Transcribe, word for word and without additions, each line below from the one containing "Bascul (20, 411)" through the one containing "[Table à Langer", both ends included.

*** DATA PROVIDED ***

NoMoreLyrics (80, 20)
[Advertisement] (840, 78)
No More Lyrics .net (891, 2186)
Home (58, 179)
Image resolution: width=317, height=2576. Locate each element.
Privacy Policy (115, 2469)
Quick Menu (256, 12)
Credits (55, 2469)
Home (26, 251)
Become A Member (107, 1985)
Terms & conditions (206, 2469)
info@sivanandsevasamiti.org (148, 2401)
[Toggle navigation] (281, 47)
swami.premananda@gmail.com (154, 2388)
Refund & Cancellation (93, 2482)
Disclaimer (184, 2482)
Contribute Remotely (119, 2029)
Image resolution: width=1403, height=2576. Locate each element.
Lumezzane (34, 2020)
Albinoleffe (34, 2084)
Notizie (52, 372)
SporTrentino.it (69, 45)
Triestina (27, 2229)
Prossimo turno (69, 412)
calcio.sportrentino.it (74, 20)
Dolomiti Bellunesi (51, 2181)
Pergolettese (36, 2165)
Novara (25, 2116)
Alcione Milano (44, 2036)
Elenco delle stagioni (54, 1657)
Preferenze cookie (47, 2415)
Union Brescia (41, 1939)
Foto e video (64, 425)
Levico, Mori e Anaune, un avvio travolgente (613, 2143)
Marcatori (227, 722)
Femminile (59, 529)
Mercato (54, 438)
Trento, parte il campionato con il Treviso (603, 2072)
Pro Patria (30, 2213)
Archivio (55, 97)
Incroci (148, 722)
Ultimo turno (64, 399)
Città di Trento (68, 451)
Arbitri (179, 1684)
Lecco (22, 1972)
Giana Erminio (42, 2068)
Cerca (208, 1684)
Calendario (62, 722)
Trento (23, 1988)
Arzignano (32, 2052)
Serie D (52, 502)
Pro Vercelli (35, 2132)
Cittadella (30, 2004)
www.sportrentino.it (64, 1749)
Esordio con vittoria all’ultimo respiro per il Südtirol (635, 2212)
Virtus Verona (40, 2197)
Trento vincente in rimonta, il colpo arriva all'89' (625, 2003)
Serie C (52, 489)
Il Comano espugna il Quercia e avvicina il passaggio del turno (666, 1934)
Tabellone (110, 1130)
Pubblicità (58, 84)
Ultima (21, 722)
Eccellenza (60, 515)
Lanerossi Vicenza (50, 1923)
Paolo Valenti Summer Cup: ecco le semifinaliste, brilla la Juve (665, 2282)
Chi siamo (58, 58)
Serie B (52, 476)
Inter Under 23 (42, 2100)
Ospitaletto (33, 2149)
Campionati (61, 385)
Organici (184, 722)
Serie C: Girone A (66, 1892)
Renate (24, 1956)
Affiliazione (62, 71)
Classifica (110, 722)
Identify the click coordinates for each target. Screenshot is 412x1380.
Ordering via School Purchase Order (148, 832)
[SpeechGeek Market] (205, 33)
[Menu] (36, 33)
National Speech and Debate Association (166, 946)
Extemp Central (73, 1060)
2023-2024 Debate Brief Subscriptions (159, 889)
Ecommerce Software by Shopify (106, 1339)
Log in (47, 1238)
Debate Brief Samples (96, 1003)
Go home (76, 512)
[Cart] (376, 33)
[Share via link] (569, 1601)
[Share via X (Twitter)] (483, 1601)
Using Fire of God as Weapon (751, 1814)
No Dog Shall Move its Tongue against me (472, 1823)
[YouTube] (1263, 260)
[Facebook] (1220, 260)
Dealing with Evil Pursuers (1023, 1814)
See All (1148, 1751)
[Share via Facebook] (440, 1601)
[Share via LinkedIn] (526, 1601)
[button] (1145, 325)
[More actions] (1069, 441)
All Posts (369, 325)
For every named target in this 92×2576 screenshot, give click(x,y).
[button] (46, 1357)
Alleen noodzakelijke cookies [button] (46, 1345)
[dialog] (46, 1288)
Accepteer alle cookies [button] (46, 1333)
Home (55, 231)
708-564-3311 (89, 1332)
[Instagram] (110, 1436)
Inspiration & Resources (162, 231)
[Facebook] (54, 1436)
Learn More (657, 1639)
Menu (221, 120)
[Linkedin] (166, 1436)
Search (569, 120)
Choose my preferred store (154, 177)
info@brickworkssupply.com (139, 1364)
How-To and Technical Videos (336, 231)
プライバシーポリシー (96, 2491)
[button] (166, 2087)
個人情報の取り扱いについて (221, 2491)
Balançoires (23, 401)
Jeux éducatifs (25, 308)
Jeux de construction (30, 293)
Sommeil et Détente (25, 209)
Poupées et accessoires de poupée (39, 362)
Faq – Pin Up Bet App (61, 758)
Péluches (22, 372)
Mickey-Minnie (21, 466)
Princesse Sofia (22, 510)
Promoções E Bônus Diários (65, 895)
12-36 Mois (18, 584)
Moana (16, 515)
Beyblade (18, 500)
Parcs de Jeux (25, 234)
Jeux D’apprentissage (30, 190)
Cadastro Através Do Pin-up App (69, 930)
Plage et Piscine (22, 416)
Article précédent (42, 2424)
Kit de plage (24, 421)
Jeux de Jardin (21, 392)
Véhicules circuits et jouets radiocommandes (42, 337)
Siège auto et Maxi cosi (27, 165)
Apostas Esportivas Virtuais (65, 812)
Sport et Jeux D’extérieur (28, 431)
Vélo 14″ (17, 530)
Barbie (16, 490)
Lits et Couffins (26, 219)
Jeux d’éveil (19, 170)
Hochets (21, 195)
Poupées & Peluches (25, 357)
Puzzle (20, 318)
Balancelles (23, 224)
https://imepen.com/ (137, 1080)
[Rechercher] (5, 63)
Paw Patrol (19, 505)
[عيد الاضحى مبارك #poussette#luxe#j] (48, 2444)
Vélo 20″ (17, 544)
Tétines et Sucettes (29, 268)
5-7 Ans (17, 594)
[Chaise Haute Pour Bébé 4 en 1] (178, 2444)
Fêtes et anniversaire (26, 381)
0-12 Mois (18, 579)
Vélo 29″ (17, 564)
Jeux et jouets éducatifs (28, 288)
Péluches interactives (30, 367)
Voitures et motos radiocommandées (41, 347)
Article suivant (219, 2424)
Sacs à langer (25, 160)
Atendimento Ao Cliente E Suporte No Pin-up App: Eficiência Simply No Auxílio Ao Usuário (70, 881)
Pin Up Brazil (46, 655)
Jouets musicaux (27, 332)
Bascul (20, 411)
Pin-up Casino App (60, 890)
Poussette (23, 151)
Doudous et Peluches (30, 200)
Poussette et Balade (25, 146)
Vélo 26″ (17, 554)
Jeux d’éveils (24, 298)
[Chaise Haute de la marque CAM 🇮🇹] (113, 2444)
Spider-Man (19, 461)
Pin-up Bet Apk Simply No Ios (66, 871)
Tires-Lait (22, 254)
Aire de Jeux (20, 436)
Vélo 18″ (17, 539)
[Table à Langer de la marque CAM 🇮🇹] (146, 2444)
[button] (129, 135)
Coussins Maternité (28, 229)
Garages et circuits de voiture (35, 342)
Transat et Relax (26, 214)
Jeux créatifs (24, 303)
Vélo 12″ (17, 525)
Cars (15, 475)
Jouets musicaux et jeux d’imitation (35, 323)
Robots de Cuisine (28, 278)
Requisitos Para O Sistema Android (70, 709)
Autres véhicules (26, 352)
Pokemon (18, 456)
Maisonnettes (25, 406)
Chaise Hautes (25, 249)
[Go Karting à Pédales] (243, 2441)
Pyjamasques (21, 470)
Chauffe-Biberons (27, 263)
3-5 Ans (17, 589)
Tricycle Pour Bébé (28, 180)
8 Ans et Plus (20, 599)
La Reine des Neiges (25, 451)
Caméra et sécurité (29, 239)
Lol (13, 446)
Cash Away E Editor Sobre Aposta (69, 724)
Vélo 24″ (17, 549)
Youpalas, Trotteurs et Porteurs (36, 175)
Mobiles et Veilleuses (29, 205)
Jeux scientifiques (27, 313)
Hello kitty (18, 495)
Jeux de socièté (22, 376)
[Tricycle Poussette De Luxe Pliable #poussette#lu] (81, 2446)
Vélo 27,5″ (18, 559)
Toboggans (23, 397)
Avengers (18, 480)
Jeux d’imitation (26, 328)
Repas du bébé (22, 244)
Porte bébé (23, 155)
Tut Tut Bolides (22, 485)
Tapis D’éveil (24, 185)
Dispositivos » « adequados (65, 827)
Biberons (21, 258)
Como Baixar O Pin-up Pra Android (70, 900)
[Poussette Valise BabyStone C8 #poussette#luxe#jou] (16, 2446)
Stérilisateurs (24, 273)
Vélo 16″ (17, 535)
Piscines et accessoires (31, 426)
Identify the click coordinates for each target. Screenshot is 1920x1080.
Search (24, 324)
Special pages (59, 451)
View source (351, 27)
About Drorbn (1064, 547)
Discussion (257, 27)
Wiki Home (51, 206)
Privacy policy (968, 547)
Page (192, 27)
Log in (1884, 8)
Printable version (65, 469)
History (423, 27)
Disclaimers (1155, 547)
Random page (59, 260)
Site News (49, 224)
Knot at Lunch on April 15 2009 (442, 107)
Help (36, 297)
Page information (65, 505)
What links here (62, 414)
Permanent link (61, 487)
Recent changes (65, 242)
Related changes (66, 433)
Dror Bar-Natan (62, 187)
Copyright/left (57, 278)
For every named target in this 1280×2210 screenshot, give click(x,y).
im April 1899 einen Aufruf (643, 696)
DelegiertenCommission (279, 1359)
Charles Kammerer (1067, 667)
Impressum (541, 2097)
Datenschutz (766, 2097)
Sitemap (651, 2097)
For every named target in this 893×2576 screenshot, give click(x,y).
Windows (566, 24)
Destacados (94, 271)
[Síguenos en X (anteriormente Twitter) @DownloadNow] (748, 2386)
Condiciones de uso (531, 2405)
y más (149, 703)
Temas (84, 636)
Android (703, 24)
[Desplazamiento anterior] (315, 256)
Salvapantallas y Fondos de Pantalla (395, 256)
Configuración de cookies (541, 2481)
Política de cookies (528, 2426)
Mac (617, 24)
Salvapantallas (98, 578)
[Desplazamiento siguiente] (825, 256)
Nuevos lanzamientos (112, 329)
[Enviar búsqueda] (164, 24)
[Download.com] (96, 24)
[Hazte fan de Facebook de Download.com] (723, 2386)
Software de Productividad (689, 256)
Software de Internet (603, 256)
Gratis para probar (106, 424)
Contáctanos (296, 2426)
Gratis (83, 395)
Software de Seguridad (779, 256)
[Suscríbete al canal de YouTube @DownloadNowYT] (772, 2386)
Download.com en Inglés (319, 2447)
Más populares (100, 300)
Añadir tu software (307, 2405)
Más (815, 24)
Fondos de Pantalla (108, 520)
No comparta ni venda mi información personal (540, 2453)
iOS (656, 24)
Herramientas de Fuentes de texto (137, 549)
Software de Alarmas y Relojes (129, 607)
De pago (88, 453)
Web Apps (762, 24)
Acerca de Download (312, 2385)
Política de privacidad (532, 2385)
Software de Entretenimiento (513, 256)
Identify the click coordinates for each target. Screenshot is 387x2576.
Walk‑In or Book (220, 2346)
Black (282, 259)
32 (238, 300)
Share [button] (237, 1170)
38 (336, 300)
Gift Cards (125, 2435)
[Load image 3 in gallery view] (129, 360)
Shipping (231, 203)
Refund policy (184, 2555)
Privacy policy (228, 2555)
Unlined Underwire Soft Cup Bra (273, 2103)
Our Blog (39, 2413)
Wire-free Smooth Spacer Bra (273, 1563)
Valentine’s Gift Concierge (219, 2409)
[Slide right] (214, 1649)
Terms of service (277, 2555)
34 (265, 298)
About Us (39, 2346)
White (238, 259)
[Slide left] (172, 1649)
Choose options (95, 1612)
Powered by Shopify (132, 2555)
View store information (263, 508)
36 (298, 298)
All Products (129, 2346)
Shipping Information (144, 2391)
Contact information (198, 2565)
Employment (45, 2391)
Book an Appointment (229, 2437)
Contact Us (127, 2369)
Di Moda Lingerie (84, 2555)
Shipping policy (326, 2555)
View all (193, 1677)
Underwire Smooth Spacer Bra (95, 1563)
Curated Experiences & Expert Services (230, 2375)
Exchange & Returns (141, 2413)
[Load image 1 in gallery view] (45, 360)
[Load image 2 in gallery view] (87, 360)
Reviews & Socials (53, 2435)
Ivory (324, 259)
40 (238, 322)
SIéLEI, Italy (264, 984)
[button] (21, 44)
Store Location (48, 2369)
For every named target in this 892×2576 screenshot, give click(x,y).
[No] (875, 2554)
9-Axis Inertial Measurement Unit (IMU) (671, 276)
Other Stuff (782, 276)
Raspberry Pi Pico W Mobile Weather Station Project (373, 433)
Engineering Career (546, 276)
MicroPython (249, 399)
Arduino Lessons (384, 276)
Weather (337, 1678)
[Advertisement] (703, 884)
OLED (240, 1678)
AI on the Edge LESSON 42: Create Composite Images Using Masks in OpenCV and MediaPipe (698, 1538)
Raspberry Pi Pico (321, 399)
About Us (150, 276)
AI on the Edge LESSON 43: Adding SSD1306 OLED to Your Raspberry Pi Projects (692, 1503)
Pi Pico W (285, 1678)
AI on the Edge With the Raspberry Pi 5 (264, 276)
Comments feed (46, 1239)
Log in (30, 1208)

*** End of DATA PROVIDED ***

__RESULT OF THE TASK__:
Bascul (20, 411)
Pin-up Casino App (60, 890)
Poussette (23, 151)
Doudous et Peluches (30, 200)
Poussette et Balade (25, 146)
Vélo 26″ (17, 554)
Jeux d’éveils (24, 298)
[Chaise Haute de la marque CAM 🇮🇹] (113, 2444)
Spider-Man (19, 461)
Pin-up Bet Apk Simply No Ios (66, 871)
Tires-Lait (22, 254)
Aire de Jeux (20, 436)
Vélo 18″ (17, 539)
[Table à Langer de la marque CAM 🇮🇹] (146, 2444)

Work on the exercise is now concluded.